> Work item
Your task is to repeat exactly the lines below between the line holding "Viewport: 225px width, 330px height." and the line holding "Image resolution: width=555", inclusive, and only those.

> Data for review

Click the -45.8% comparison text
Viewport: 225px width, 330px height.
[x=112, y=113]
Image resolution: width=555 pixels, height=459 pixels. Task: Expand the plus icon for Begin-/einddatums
==
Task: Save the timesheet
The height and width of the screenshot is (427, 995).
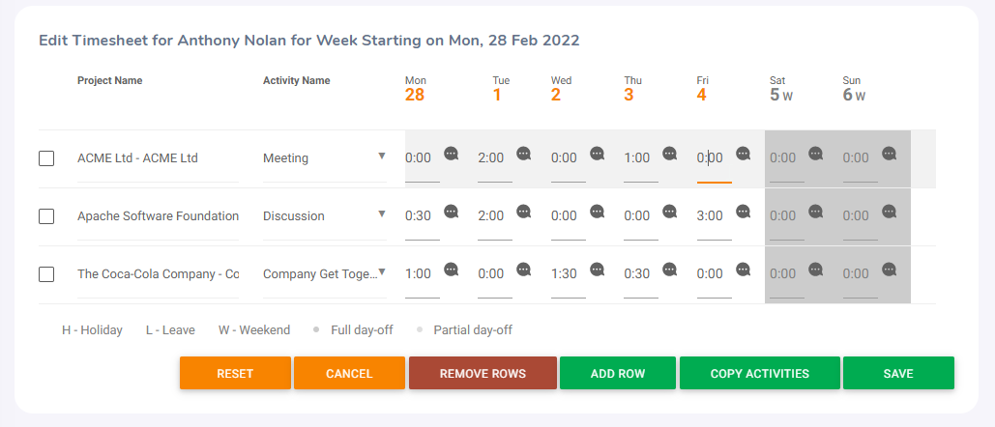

> Output of the exercise
Viewport: 225px width, 330px height.
[x=112, y=113]
Image resolution: width=555 pixels, height=459 pixels. Task: Expand the plus icon for Begin-/einddatums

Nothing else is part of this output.